Source information =>
= = = = = = =
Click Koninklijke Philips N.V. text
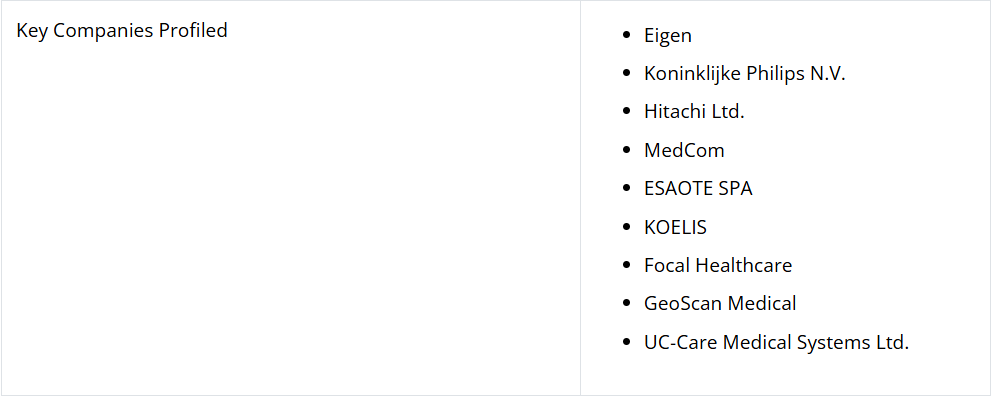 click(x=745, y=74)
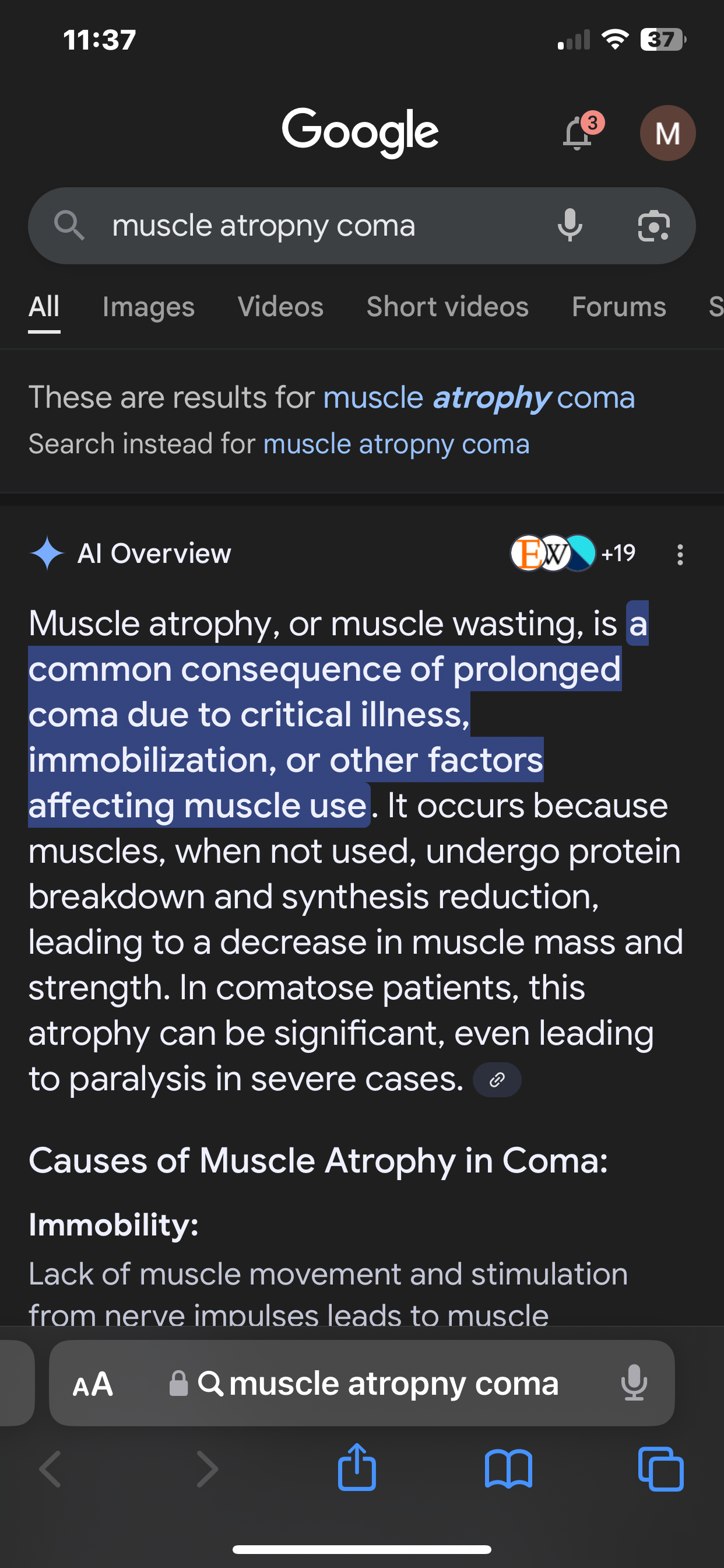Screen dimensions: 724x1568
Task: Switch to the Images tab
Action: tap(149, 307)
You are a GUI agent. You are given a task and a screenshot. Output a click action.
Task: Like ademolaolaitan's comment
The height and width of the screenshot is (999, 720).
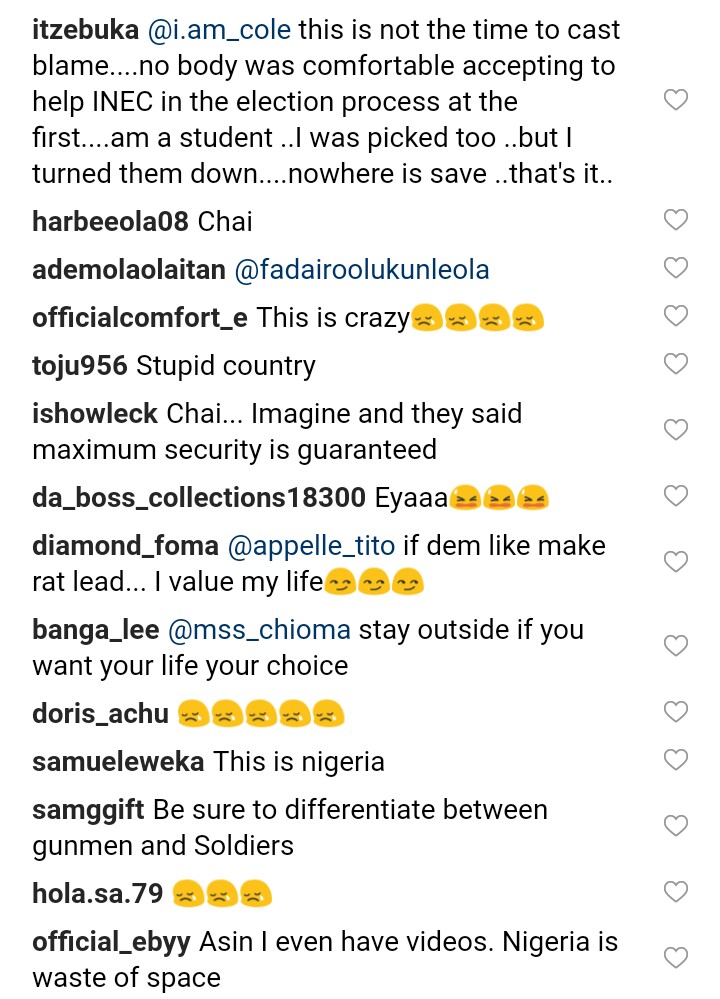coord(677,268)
= = = = = = =
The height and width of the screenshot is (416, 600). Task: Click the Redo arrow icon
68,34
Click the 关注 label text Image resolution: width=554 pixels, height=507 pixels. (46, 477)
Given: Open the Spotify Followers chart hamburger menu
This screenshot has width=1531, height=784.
= = = = = = =
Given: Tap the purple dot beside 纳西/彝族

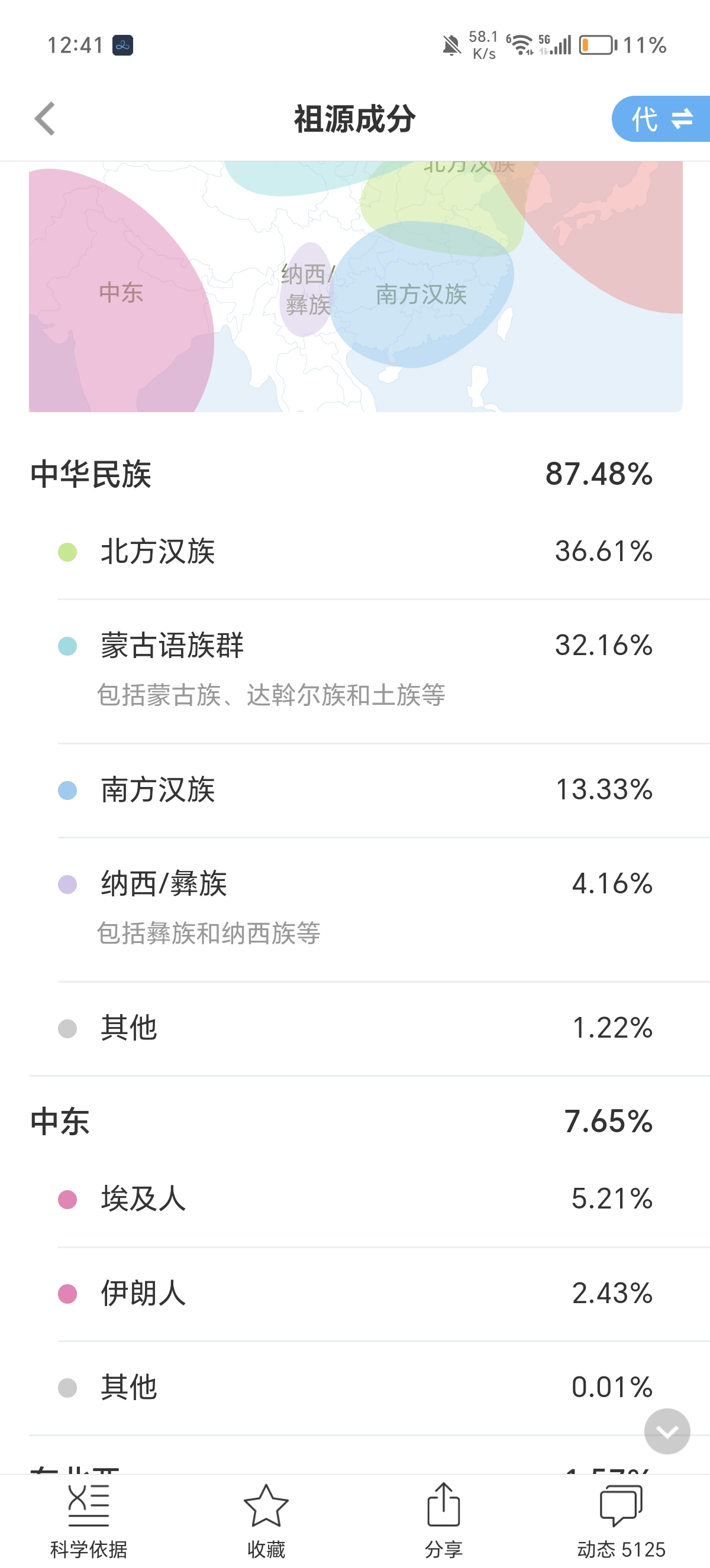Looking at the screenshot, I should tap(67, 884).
= = = = = = =
Return word for word the lines above from the line with "Click the 关注" to the line with "This screenshot has width=1531, height=784.", including both and leaving out all others.

Written solution =>
Click the 关注 label text Image resolution: width=554 pixels, height=507 pixels. (46, 477)
Given: Open the Spotify Followers chart hamburger menu
This screenshot has width=1531, height=784.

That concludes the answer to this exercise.